GROSSE POINTE, Mich. – Last year, 218 students left the Grosse Pointe School District. The move triggered defensive moves by the school board.
It is looking at closing several schools to rightsize the district. The idea is highly unpopular with parents. Parents gathered recently hoping to talk the district officials out of closing any schools, at least for now.
In the 1970s the Grosse Pointe School District had nearly 12,000 students. This year it is down 35% to 7,500 students. Dr. Gary Niehaus, the district's superintendent, told Local 4 the steady decline already had the school board's radar up.
"Not only do we have a declining birth rate but we also have a declining population across the state of Michigan," he said.
Niehaus believes it is time to act and that will start with closing several schools. Both elementary and middle schools are being targeted.

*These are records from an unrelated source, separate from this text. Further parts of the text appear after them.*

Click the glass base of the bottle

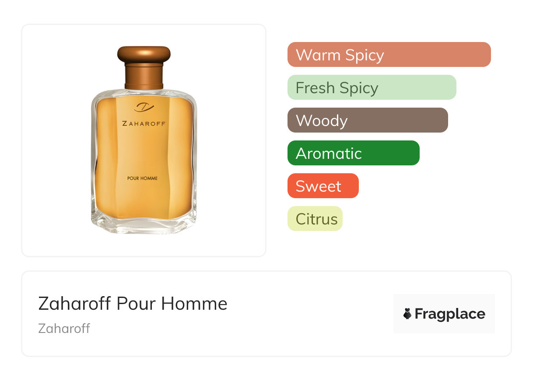144,223
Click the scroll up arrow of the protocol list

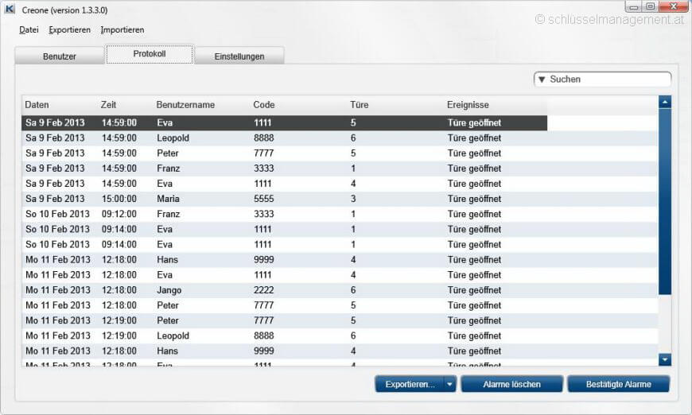pyautogui.click(x=665, y=102)
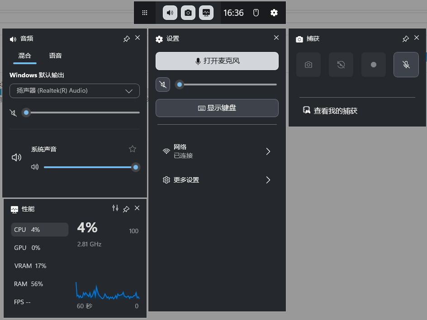This screenshot has width=427, height=320.
Task: Switch to the 语音 tab
Action: pyautogui.click(x=55, y=56)
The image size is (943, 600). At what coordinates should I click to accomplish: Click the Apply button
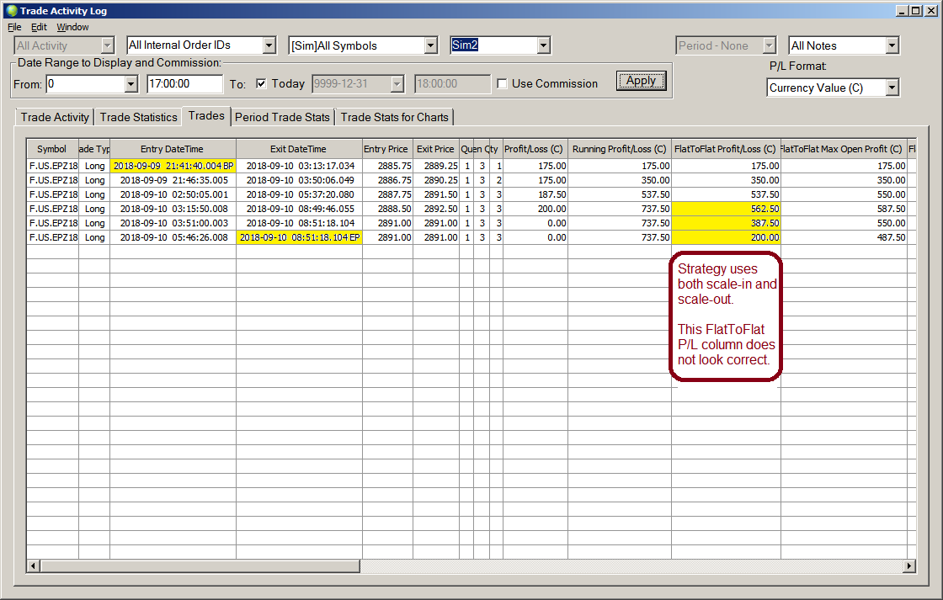click(641, 82)
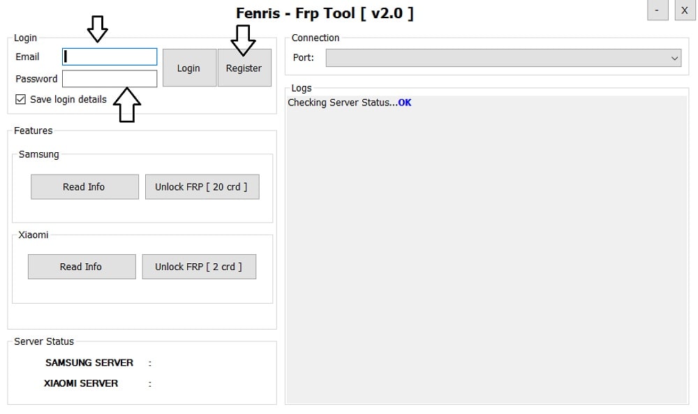Click the down arrow above the Email field
The width and height of the screenshot is (698, 414).
pos(97,30)
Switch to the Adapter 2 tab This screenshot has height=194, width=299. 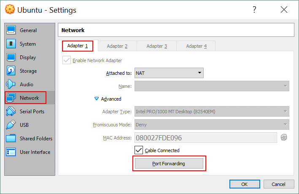coord(117,46)
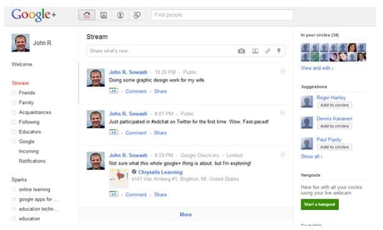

So far there are no school names on the target list.
In Grosse Pointe, many are ready to break out the checkbook to ensure this doesn't happen.
Mike Calin, a father of two daughters ages 8 and 10, is leading that charge.
"What we are looking for is more time. We don't see emergent need to start shutting down schools in a year. We want time for the community to be able to solve the problem through our education foundation," he said.
The foundation can take in private donations to the public schools. In the meantime, there is another issue parents have.
The district is in a hurry to move because last fall parents voted to tax themselves more. Around $111 million was raised as part of a school repair bond.
The district doesn't want to spend any of that money on a building that is going to close down eventually.